Baba Anna does not have a mystic quality about her. She is, as Ms. Odezynska puts it, rather "down to earth." But her faith is real and her methods are excruciatingly detailed and ritualistic.

Nature is her partner, and in one of the film's most interesting sequences we learn about the "tools" of her trade. The chrysanthemum flower is used for healing women (or for helping them to find a boyfriend). Garlic has teeth; "he bites." The egg - "she" also is for healing women, and Baba Anna has eggs in two colors, one for blondes and one for brunettes. Her other simple tools include a bowl, a spoon, a knife, wax and water.

And then there's God, on whom Baba Anna calls for strength. Her method is part divination, part banishment (of evil spirits) and part psychology. She's also known to give more practical prescriptions such as hot baths and shots of vodka.

Ms. Odezynska's recounting of her session with Baba Anna, which she had greeted with no small degree of skepticism, culminates in an emotional climax that rises so quickly and overwhelmingly that it seems to come out of nowhere and yet has been carefully built from the opening moments of the film. As Baba Anna gives her a lasting image of herself as a vessel of overflowing joy - an image previously elusive to the filmmaker - the seed of healing has been planted.

Alternating between scenes of the "old country" and "talking head" sequences in which the filmmaker tells her story to the camera, this is a hybrid experience - part documentary, part personal odyssey. Using a typical documentary structure that moves from the general to the specific, this film makes that arc twofold: as we venture deeper inside the world of these country folk and learn the intricacies of their resident healer's methods, we are at the same time drawn deeper into the filmmaker's personal story.

As if to enhance the fluidity of the transitions, the film is rich with water imagery. From the images of rain-streaked windows through which we first see the narrator/filmmaker, to the special water collected from streams used in Baba Anna's rituals (which must be poured out in a remote place by the healed three days after their session), to the tears that well in the filmmaker's eyes, to the powerful central image of the film, a life-giving stream that explodes jubilantly as it fills and overflows the shallow vessel of a spoon, water is the irrepressible force behind the story.

Ms. Odezynska's trademark and gift as a storyteller is the casual humor that allows her to deliver a documentarian's detail without being tedious and to explore emotional terrain that most couldn't touch without moving into sentimentality. Her eye is drawn irresistibly to the incongruous and the ridiculous, and her frank narrative style is both disarming and respectful - all of which have a way of highlighting the humanity in her story.

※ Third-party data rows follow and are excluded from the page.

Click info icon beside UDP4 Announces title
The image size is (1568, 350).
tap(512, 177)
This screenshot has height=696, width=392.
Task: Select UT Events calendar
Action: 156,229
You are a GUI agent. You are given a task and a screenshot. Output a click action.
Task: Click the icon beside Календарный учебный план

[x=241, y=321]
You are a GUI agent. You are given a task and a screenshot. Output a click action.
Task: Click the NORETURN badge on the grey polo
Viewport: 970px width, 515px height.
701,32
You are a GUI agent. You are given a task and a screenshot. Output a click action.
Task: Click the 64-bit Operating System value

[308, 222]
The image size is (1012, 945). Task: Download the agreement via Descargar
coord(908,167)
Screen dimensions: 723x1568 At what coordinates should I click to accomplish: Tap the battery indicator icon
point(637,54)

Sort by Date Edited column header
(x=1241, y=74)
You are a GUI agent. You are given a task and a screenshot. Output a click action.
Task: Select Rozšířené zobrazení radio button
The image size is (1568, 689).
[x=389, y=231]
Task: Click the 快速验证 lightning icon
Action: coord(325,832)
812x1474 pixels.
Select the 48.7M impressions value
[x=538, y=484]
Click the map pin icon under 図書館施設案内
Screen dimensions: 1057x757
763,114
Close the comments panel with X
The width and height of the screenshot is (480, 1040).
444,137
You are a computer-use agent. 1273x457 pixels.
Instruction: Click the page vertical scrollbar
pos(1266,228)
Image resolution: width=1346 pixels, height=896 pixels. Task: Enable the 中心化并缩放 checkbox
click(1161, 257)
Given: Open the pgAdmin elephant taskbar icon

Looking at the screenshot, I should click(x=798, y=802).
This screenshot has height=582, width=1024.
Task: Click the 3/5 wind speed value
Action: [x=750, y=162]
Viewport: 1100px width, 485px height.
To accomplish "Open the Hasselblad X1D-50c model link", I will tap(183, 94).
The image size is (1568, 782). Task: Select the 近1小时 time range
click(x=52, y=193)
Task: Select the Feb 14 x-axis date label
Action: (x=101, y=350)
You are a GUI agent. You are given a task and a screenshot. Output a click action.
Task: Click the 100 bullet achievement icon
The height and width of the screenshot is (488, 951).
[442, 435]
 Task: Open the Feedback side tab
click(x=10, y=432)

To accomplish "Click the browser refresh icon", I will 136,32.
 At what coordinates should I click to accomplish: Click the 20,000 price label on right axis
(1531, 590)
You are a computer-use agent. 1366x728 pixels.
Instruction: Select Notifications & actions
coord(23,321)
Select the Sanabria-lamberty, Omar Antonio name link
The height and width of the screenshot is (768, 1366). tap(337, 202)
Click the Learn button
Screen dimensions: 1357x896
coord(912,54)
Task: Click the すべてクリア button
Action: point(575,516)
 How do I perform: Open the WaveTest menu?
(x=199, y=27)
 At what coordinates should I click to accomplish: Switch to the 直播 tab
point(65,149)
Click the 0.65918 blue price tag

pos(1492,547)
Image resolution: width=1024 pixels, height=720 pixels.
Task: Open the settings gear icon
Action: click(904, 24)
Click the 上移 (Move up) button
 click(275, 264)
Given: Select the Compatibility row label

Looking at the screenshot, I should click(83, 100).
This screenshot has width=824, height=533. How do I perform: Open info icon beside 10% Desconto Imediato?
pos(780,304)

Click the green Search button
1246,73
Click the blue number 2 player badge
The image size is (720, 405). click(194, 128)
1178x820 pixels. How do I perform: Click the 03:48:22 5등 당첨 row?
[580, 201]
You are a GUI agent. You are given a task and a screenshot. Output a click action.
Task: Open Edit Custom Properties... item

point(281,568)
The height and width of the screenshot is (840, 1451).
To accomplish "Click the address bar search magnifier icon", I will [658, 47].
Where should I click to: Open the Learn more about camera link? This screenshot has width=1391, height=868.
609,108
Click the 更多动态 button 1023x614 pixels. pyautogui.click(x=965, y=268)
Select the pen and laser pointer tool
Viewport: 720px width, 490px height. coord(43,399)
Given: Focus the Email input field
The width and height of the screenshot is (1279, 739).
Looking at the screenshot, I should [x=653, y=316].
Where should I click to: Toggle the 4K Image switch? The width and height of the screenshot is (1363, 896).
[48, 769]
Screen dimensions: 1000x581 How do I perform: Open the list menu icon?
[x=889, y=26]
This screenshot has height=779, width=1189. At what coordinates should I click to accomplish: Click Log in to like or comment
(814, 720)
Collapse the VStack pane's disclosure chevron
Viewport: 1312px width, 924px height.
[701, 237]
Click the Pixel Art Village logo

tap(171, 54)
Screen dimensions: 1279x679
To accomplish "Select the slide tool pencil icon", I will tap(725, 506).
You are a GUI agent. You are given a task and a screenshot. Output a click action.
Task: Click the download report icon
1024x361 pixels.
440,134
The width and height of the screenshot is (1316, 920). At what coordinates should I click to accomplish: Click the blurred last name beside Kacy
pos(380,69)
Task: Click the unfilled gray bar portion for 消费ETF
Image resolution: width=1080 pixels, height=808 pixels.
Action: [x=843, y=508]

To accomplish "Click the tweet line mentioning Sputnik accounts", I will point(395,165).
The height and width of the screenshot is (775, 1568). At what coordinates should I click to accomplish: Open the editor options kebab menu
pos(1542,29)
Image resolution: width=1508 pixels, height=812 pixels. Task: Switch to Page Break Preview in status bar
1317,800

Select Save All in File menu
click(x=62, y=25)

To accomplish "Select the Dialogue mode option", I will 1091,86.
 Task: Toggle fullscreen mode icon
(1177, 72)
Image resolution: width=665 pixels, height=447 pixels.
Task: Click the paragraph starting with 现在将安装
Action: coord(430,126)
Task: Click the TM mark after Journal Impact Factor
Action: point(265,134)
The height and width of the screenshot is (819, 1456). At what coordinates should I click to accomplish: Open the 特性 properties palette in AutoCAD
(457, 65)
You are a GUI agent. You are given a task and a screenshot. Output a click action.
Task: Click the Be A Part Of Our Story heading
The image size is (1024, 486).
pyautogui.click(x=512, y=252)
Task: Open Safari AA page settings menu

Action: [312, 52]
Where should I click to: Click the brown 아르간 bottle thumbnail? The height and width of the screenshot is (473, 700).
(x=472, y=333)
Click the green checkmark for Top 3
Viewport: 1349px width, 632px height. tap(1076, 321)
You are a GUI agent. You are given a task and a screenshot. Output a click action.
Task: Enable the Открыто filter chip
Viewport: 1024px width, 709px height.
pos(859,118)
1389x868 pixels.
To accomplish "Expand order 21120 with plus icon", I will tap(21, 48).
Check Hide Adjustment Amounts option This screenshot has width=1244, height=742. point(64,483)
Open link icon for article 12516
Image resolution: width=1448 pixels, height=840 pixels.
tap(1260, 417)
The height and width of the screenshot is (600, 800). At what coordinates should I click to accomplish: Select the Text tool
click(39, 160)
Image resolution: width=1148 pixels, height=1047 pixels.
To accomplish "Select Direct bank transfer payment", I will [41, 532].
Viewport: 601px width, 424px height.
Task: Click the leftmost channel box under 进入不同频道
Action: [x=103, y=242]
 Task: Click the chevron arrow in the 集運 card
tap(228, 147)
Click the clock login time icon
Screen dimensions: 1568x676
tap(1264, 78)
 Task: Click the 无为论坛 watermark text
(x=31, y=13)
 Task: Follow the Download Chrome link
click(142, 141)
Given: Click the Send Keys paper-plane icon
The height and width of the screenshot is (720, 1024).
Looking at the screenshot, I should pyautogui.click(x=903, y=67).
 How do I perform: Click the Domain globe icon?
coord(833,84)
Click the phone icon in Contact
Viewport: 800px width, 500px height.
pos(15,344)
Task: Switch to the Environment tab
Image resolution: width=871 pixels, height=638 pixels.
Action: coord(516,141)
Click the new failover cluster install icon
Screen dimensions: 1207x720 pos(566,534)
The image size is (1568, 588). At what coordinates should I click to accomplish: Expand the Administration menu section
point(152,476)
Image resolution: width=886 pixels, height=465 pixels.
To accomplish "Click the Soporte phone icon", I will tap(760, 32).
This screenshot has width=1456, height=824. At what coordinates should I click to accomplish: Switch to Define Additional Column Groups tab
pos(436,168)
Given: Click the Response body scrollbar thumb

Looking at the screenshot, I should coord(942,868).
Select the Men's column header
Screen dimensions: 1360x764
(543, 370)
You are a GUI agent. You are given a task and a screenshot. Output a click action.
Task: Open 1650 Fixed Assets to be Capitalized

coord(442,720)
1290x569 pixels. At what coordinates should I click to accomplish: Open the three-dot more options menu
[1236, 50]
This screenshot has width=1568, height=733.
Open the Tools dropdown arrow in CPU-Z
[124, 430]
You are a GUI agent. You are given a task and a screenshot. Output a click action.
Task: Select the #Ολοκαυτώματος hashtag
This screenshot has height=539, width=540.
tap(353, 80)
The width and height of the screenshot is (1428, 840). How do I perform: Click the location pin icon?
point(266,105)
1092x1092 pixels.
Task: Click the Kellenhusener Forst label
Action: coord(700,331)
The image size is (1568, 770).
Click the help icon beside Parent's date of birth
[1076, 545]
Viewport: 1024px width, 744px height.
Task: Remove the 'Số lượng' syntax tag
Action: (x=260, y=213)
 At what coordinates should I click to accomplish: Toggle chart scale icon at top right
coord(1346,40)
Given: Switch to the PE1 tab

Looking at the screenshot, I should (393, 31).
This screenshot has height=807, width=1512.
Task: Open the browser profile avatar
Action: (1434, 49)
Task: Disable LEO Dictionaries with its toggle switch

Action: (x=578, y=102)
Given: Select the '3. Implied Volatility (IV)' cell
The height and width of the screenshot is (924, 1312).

Kathryn Barnier, the film's editor, was clearly a crucial partner in the storytelling. A triumph of editing, the film is pieced together from informal filming in Ukraine and after-the-fact video including, most conspicuously, the interview segments. Shot entirely on video, the slight graininess appropriately adds to the dreamscape quality of the "film." Together, filmmaker and editor have woven a richly textured, surprising and satisfying journey. This "video" is first-class filmmaking.